Senator for Tasmania
- In office 11 July 1987 – 7 February 1996
- Succeeded by: Sue Mackay

Personal details
- Born: 8 February 1946 (age 80) Gormanston, Tasmania, Australia
- Party: Labor (to 1994) Independent (from 1994)

= John Devereux (politician) =

Australian politician

John Robert Devereux (born 8 February 1946) is a former Australian politician. He was a Senator for Tasmania from 1987 to 1996. He was elected as a member of the Australian Labor Party (ALP) but resigned from the party in 1994 and served the remainder of his final term as an independent.

==Early life==
Devereux was born on 8 February 1946 in Gormanston, Tasmania. He was the second of seven children born to Albert Bernard and Floris Merle Devereux. His father was a truck and bus driver.

Devereux attended St Mary's Convent School in Gormanston and St Joseph's School and R. M. Murray High School in Queenstown. He trained as an electrician at the Mount Lyell School of Mines in Queenstown and became involved with the Electrical Trades Union (ETU). He worked as a state organiser for the ETU from 1975 to 1978 and was then state secretary until his election to the Senate in 1987.

==Politics==
He was first nominated to fill the casual vacancy caused by the resignation of Don Grimes in April 1987. However, his nomination was rejected by a tied vote in the Tasmanian Parliament. As one Tasmanian Minister (Ray Groom) argued: "we can choose only a person who is a member of the same party ... but we are not bound to accept the nomination of the party concerned". Following a double dissolution of the Commonwealth Parliament, Devereux was elected at the election of 11 July 1987.

From 24 to 27 January 1994, thirty protesters from the Tasmanian Wilderness Society (TWS) blockaded Riveaux Road in the Picton Valley in Tasmania to prevent logging of woodland. At the blockade, Devereux announced his resignation from the ALP in protest against its policies on forest issues.

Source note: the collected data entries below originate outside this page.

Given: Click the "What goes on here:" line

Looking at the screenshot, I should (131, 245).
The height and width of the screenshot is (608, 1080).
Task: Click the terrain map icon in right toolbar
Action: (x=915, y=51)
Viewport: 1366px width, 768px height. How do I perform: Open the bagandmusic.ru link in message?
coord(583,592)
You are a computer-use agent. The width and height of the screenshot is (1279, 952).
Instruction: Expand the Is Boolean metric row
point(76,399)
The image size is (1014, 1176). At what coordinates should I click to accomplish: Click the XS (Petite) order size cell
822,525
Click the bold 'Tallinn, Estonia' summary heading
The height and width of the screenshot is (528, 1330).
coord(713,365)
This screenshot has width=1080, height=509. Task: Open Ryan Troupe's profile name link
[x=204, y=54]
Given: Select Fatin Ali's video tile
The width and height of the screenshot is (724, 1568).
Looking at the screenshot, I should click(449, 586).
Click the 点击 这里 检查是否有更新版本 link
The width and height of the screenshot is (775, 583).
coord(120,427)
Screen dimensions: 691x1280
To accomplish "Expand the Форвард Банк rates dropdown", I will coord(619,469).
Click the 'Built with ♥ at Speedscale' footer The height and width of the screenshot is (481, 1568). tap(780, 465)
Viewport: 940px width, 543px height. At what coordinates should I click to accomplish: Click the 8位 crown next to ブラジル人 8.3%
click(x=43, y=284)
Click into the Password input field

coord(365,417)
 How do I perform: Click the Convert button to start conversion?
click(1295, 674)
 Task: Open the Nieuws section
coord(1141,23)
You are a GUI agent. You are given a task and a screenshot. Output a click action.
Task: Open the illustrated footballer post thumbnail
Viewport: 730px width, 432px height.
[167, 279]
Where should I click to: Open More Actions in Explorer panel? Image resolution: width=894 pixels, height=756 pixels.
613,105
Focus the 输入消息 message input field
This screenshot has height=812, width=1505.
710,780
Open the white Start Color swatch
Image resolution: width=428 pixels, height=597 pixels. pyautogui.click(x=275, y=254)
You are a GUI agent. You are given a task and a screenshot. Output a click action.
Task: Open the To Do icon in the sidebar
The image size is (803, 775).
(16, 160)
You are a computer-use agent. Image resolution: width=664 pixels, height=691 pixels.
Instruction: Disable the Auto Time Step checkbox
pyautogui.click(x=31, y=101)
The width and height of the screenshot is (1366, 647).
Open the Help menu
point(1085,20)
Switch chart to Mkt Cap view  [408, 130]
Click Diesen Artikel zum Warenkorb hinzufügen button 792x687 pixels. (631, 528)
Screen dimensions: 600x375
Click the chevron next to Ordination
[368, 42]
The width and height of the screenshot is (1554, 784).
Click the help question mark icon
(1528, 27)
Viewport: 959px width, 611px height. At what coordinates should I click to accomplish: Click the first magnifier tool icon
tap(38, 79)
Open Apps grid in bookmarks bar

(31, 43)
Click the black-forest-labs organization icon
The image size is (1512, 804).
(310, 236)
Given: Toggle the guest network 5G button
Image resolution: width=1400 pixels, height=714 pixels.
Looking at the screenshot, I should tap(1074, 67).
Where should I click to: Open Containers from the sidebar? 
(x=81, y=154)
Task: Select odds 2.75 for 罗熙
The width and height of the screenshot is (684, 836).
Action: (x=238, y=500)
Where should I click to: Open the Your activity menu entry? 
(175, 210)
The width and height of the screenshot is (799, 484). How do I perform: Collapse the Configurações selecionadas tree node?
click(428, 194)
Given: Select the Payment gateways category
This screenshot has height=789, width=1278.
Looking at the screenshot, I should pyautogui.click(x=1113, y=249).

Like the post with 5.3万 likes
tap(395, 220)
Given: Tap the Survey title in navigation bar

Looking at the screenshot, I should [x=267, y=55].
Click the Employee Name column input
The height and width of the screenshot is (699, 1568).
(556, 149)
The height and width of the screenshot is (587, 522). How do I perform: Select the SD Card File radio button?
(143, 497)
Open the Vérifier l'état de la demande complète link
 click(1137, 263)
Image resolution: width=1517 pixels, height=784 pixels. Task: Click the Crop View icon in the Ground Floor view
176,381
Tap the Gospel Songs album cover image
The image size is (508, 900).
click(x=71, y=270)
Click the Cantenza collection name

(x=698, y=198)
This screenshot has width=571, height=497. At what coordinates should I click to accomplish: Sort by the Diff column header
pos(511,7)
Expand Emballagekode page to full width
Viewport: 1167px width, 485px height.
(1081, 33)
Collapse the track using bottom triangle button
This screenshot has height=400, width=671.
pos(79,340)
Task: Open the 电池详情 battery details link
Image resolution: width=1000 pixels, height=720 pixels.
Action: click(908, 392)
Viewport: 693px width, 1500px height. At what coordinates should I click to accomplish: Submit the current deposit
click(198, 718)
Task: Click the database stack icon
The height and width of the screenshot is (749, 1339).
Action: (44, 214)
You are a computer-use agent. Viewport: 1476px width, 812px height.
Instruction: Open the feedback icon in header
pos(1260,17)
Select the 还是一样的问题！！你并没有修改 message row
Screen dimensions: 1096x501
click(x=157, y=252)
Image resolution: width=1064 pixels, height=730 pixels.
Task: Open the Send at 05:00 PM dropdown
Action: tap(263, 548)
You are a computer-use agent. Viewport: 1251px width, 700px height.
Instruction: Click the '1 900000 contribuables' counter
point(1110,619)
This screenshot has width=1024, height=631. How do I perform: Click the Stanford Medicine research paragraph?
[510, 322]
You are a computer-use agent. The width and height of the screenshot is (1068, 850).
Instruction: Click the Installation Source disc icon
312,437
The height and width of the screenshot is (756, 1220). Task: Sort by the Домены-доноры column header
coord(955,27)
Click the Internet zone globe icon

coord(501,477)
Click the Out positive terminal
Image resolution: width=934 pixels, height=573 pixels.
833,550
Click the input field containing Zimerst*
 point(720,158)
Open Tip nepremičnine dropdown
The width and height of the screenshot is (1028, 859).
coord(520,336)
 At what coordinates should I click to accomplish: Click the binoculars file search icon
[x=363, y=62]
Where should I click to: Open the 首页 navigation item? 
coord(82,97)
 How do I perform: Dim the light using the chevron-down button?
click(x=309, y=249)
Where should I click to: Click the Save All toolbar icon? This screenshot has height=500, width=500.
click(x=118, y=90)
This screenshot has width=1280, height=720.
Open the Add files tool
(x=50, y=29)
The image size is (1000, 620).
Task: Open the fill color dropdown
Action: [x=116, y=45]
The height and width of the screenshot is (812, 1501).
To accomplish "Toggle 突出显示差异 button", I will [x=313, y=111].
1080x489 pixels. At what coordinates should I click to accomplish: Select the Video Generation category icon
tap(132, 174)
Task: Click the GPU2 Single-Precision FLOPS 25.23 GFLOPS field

Devereux served out the rest of his term, from 1994 until 1996, as an independent Senator.

On 7 February 1996, Devereux resigned from the Senate in order to contest the 1996 Tasmanian state election as an independent. He was an unsuccessful candidate for the Tasmanian House of Assembly seat of Franklin.

==Personal life==
He lives in Tasmania with his wife Glynis. His three children, all married, also live in Tasmania. He was previously the CEO of the Tasmanian Pacing Club.